[Records contained in a dataset]
►

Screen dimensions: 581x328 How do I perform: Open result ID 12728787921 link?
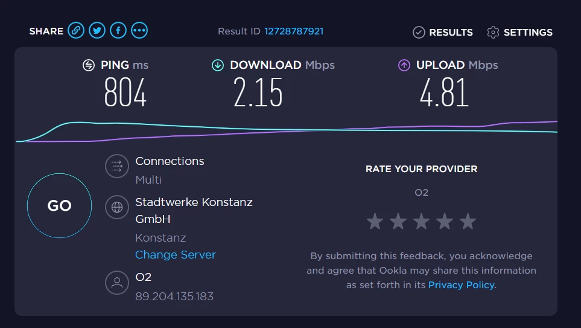click(294, 31)
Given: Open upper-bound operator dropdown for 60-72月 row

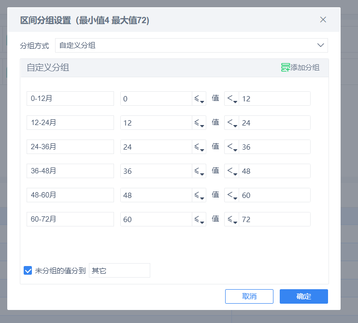Looking at the screenshot, I should coord(232,219).

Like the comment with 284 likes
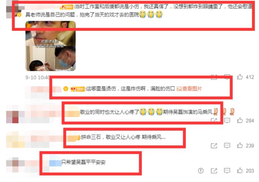240,120
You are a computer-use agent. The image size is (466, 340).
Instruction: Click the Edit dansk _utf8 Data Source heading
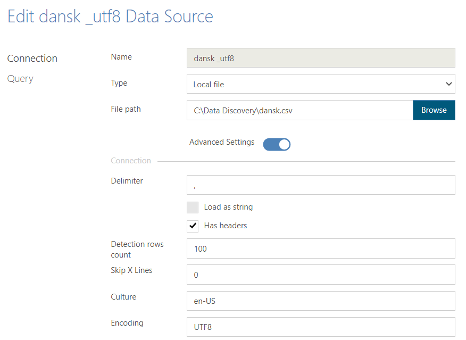[x=110, y=16]
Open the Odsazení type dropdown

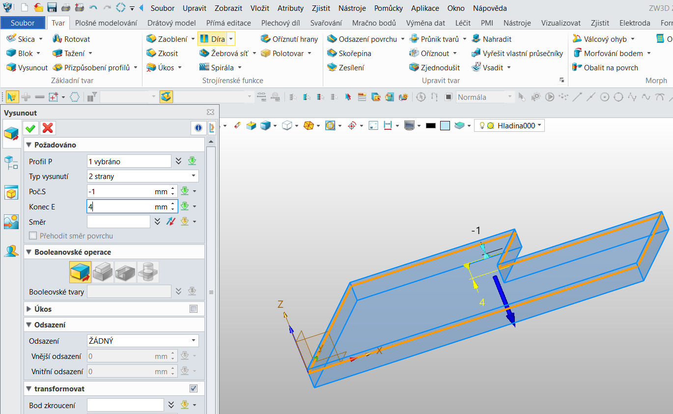pyautogui.click(x=142, y=341)
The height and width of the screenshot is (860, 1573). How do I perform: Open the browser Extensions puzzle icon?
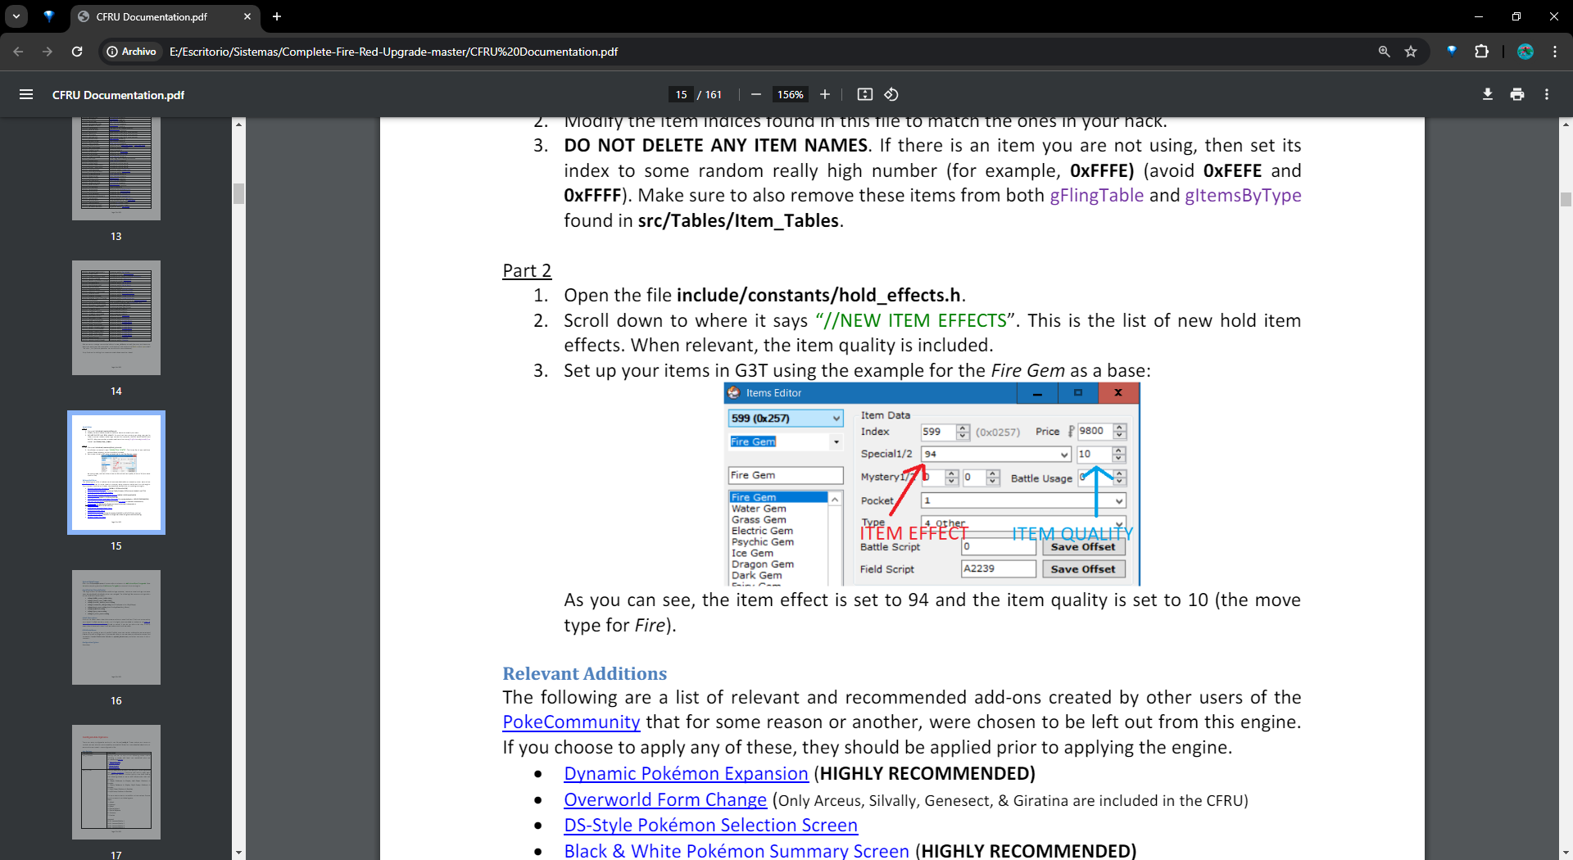(x=1481, y=52)
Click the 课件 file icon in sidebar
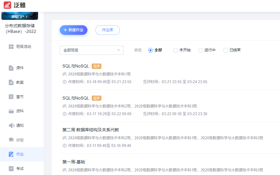The height and width of the screenshot is (175, 280). point(11,68)
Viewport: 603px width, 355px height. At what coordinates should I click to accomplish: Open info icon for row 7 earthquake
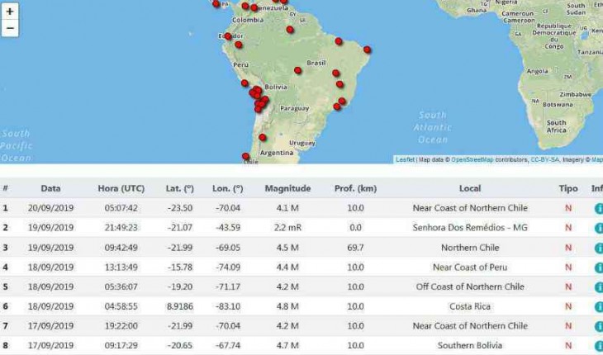[598, 326]
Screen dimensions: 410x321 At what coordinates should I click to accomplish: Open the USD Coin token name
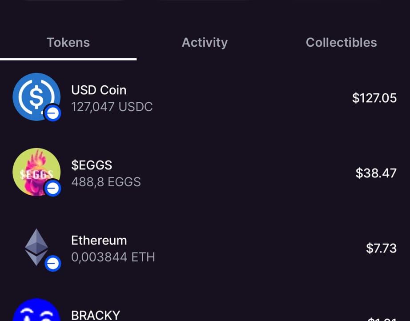click(99, 90)
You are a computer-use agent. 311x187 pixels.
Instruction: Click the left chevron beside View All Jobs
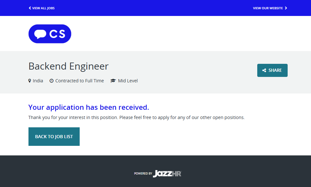click(x=30, y=8)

◄

_AIM OF THE EXERCISE_:
Every line above that holds the word "computer" is to be found and copied.

_TASK RESPONSE_:
You are a computer-use agent. The image size is (466, 340).
You are a computer-use agent. 311x187 pixels.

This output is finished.